Part of your "create" category should also include findings about what types of content work best and areas that need more focus.
When you're in the trenches writing content, it can be easy to miss key data. The content audit is the perfect time to find this out and realize where you have missed opportunities.
For example, some types of content may do best at generating traffic, leads, or SEO backlinks.
Piktochart's analysis mentioned earlier found that inspirational and non-product related educational content generated the most links.
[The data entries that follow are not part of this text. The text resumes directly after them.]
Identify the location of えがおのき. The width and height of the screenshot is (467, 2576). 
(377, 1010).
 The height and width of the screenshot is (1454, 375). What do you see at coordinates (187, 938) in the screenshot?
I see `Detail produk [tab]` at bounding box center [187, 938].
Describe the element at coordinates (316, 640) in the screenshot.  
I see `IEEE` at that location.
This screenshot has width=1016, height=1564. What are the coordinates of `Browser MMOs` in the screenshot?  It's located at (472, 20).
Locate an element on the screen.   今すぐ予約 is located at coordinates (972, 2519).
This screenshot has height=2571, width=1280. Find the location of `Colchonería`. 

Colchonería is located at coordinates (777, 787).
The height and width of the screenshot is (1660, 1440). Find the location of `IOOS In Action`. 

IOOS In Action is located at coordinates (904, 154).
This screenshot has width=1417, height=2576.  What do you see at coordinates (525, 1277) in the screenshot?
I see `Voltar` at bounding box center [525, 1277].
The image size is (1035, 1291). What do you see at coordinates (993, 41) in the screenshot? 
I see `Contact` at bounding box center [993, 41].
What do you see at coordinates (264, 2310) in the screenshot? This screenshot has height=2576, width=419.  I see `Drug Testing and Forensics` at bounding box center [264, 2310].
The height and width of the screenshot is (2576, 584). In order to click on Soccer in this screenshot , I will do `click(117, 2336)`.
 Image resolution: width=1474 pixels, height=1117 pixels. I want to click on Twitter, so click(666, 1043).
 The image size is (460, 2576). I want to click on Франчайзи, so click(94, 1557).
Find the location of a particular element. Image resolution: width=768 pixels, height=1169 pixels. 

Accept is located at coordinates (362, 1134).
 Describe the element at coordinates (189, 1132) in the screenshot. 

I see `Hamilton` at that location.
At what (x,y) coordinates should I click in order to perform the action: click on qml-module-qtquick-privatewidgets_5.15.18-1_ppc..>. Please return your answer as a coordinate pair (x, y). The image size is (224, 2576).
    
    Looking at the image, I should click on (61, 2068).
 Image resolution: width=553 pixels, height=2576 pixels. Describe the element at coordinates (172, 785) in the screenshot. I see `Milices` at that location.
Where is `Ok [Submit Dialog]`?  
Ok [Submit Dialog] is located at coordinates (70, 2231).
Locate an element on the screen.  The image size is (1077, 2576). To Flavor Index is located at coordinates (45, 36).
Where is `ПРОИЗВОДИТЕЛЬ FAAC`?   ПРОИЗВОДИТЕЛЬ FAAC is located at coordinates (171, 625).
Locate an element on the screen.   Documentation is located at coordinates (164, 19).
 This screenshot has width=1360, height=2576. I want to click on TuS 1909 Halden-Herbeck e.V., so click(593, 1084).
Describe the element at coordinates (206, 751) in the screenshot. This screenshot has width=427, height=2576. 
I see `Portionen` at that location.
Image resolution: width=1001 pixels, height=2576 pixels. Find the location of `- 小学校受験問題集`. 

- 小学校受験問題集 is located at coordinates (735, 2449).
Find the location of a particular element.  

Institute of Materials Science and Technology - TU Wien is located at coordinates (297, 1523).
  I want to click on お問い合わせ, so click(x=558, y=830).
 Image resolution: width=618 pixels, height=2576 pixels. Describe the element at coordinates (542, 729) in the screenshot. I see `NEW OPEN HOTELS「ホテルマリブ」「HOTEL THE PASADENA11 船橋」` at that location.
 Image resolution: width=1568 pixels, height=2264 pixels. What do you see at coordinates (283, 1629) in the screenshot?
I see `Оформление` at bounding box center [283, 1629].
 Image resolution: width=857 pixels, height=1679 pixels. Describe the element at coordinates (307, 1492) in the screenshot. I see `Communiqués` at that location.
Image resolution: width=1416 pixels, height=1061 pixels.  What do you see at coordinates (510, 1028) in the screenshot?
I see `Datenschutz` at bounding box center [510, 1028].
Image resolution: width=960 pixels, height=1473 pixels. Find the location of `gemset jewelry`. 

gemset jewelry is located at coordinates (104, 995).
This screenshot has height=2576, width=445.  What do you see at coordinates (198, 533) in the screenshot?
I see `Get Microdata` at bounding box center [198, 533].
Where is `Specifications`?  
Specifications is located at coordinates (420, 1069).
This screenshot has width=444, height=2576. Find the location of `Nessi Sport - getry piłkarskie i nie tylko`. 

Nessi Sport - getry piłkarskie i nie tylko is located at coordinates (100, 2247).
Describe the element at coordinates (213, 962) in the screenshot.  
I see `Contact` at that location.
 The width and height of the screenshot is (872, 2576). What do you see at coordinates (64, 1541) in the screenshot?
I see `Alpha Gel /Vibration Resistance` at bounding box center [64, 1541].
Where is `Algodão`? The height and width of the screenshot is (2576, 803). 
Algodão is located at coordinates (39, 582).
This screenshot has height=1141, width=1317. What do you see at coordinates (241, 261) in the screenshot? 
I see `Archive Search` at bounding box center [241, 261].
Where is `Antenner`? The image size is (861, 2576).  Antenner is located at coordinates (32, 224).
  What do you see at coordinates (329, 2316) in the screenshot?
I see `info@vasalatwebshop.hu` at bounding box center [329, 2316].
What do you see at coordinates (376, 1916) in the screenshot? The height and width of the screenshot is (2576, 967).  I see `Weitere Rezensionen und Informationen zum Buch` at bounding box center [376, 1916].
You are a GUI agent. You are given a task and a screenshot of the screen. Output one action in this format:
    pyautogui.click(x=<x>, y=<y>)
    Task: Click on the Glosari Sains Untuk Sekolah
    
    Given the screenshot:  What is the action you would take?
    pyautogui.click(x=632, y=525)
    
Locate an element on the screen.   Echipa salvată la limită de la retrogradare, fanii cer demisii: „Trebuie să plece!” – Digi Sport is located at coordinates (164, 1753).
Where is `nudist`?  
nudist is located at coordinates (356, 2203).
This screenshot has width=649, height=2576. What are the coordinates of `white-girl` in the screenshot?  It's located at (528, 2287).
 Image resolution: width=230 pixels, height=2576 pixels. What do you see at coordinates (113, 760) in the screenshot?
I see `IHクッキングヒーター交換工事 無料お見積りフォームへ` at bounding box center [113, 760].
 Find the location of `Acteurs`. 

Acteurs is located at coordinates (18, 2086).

At the end of the day, the areas you want to grow and improve will depend on the data and results you see in the audit.
But it starts with truly understanding what's going on behind the scenes.
- Relevant to current business goals, minimum effort required, maximum outcome expected — high priority
- Not relevant to current business goals, high effort required, low outcome expected — low priority
Write the Conclusion
Based on the master file you have filled in, write down all the issues or weak links you have detected, for example:
- There are many old and outdated articles that have to be removed or updated.
- Some pages that used to have high page views are descending.
- The website was hardly affected by a Google core update and needs the whole content or SEO strategy revisited.
Write down the actions you are going to perform, for example:
- Based on your master file — updating or removing pages that don't perform well
- Based on issues — diagnosing specific pages (or even strategies) and running experiments to overcome them
- Based on insights — checking them and trying to replicate the best ideas
Content Auditing Checklist
Initiate the process of a content audit by setting your goals, then move on to preparing a strategy based on the data you've collected and analyzed. Set up a plan of action for each URL and restructure your content to make it more relevant for your target audience.
Leverage tools like Google Analytics and Serpstat that give you an in-depth analysis on your SEO techniques and site performance, and conduct audits at regular intervals. Adjust your content strategy accordingly, and there will be no stopping you.